EXCERPTED TEXT:
In New Kid (2019), lauded author/illustrator Jerry Craft also details collective experience while spotlighting the specific problems his central character, seventh grader Jordan Banks, faces in his new school. Many people experience awkwardness or uncertainty in new situations. As we learn mid-book here, even Jordan’s grandfather has to undergo being (and being called) the “new kid” at his Senior Center when he moves to a different neighborhood. Yet Jordan, a bright Black kid of modest means, has to cope with additional issues: the racial stereotypes about Blacks held by some teachers as well as students in that private, expensive, and primarily white school. His worried parents believe that cartoonist Jordan will gain more by using his scholarship there than he would from his first choice, an art school. Craft uses sharp insights and humor to depict Jordan’s first year at “Riverdale Academy.” In interviews Craft has revealed that he drew upon his own school experiences and those of his sons in creating this wise, engaging book. (He and others also note that this school is set in the same fictional community as the Archie comics.)

EXERCISE INSTRUCTIONS:
[a] Using the review of New Kid, decide whether each statement agrees with it: (i) Jordan's first choice of school was an art school. (ii) Jordan is an eighth grader. (iii) The school in the book is set in the same fictional community as the Archie comics. Answer yes or no for each, and quote the words from the review that decide it.
[b] Carry on the review of New Kid, beginning after its final sentence.
The material after the review of New Kid stands apart from it.

MATERIAL:
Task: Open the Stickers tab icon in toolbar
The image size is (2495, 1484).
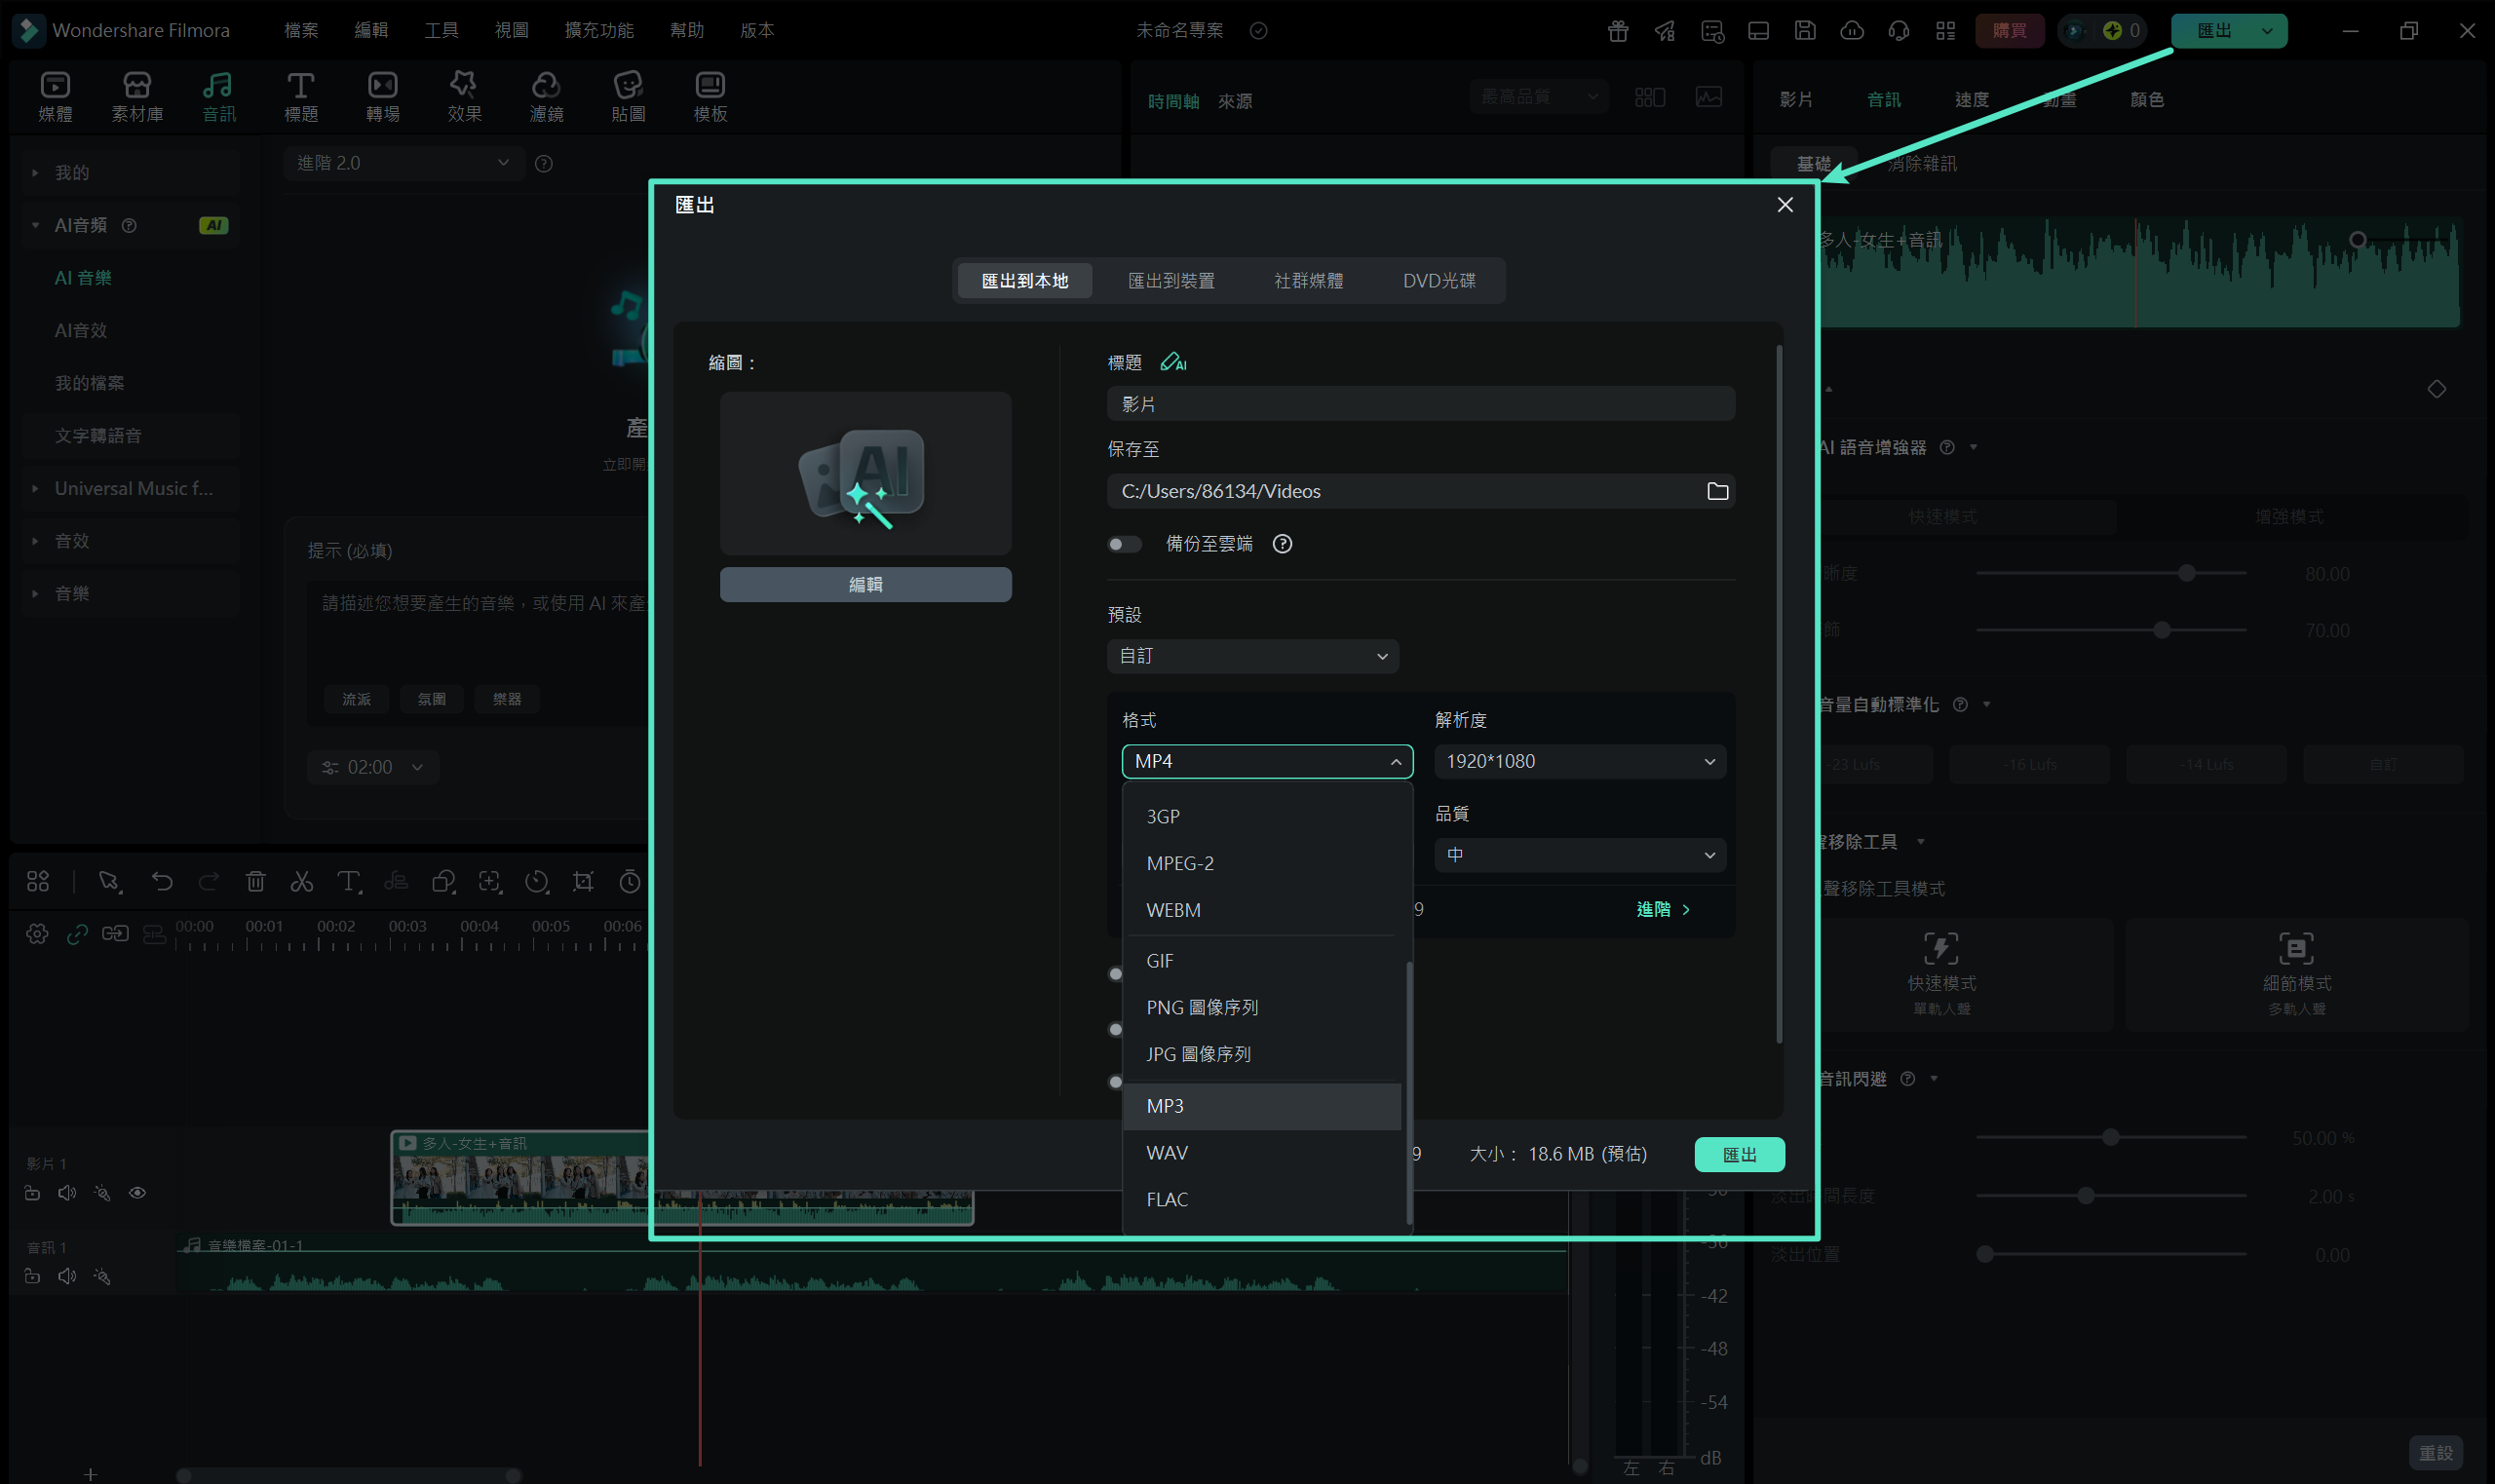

ANSWERS TO EACH TASK:
[a]
(i) Yes: "than he would from his first choice, an art school."
(ii) No: "seventh grader Jordan Banks."
(iii) Yes: "this school is set in the same fictional community as the Archie comics."

[b]
Jordan has concerned, well-educated parents, yet he and the few other Black students at Riverdale frequently face stereotyped assumptions that they come from single parent or indifferent homes, enmeshed in poverty or crime. Not every Black student there needs financial aid! Alternatively, some students and teachers thoughtlessly ignore the possibility that not everyone enrolled at Riverdale can afford to travel widely. Craft depicts these situations—along with the difficulties Jordan has in moving between his home neighborhood, friends there, and Riverdale classmates—through a seamless blend of words and images. These combine to give readers fully-fleshed, sympathetic characters.
For instance, his home room teacher reveals her unthinking, implicit rejection of Black students as individuals by consistently misnaming them, substituting the similar–sounding names of other Black students. Jordan and Drew mock her bias (also taking some of the sting out of it) by coming up with ever-changing names for one another, all only having a “J” or and “D” in common. Jordan’s resentment only surfaces explicitly after this teacher without permission reads Jordan’s sketch book. His satirical cartoons there lead to a productive, if painful confrontation with her. Those black-and-white drawings are as visually distinct from Craft’s full-color main narrative as Jordan’s sketch-book comments are from his otherwise silent acceptance of Riverdale bias.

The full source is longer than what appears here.